La evolución es una teoría potente que nos ayuda a explicar el desconcertante mundo de los seres vivos, que es complejo y dinámico –y también a encontrarle algún sentido. Una explicación es reconfortante; nos da cierta estabilidad, predictibilidad y certeza. Las leyes de la evolución dan sensación de orden a un entorno en constante cambio. No es sorprendente que nos sintamos ansiosos por aplicar estas leyes a otros sistemas complejos, incluidas las ciudades.
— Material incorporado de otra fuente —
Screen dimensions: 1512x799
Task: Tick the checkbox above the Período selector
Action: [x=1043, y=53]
Es frecuente usar la palabra evolución, de un modo informal, como sinónimo de cambio. Sin embargo, por lo menos en su uso en inglés, la evolución también connota un tipo de cambio positivo o atractivo como, por ejemplo, un incremento de complejidad (en organismos), de eficiencia (en tecnología), o de conocimiento y saberes (en cuanto al crecimiento emocional de los seres humanos). En otras palabras, no es un significante neutral. No obstante, quizá sea más importante todavía que se encuentre inextricablemente ligado a la teoría del cambio y la adaptación de las especies como una respuesta al entorno. La teoría de la evolución ha sido aplicada a las ciudades, y en particular a los procesos de gentrificación, de modos que van mucho más allá de la sinonimia y la metáfora.
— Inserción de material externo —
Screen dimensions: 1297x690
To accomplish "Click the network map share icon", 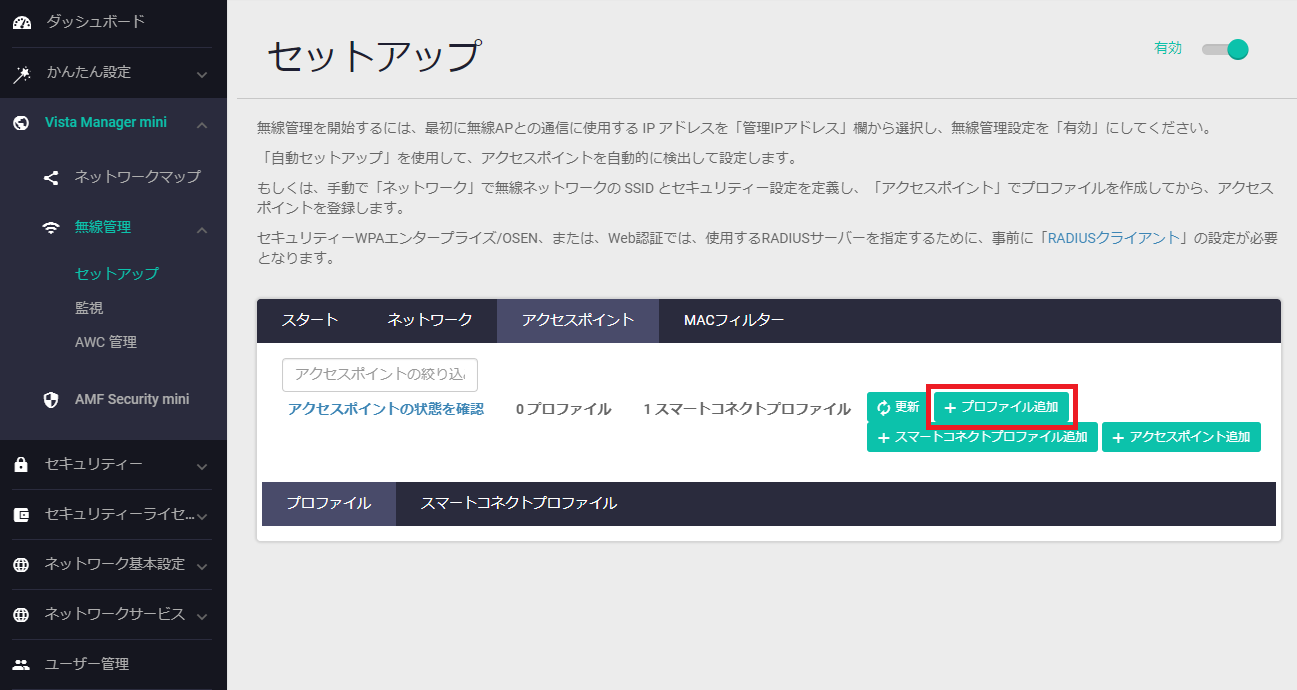I will pos(51,177).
Los partidarios de esta forma de pensar no son necesariamente sutiles. Gentrification Is a Natural Evolution fue el titular de una nota de opinión de 2014 del periódico The Guardian, donde el escritor Philip Ball se valía del trabajo del investigador Sergio Porta para sostener que los barrios problemáticos de Londres como Brixton y Battersea estaban atravesando un proceso evolutivo que los llevaba del crimen y las drogas a la bohemia y la modernidad. Ball describe a las ciudades como organismos naturales, y a la gentrificación de las áreas agitadas de Londres casi como una ley de la naturaleza. Porta y sus colegas, que escriben en una revista de revisión por pares curiosamente llamada Physics and Society, aseguran haber encontrado una fórmula para predecir la gentrificación.
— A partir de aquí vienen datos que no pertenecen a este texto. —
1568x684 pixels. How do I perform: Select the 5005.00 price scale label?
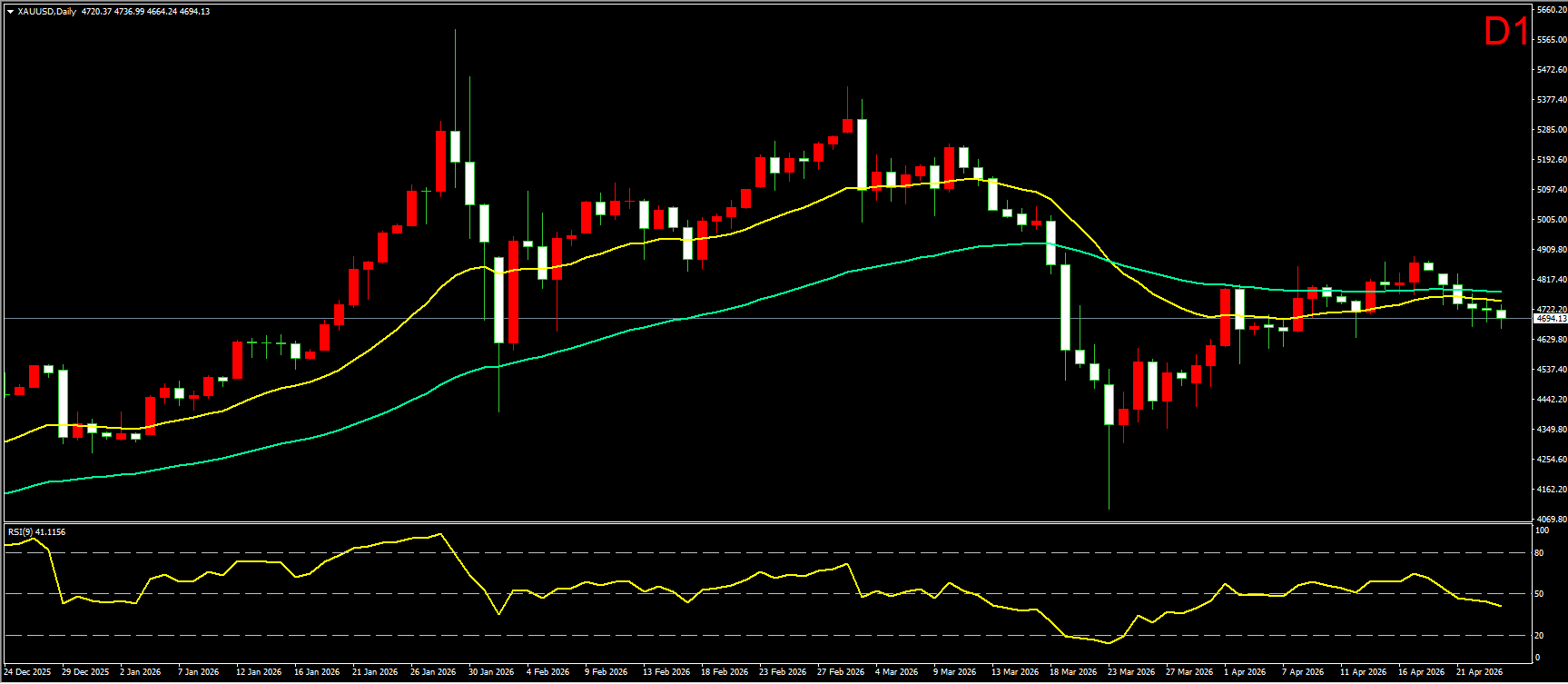(1550, 220)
Estos autores se centran en las características físicas de un barrio para afirmar que la probabilidad de gentrificación puede cuantificarse calculando el vínculo entre la geometría de la traza urbana y las calles principales. El argumento es que las ciudades obedecen a ciertas leyes naturales que priman sobre las intervenciones intencionales de urbanistas, políticos y desarrolladores: Visto de este modo, los investigadores estudian la evolución de las ciudades como los biólogos la evolución natural, casi como si la ciudad fuera en sí misma un organismo natural. Basándose en estos supuestos, Porta concluye que la gentrificación es de hecho algo sano para las ciudades, y sugiere que “es un reflejo de su capacidad de adaptarse, un aspecto de su resiliencia”.
*Autora de Pasión por la ignorancia, editorial Godot. (Fragmento).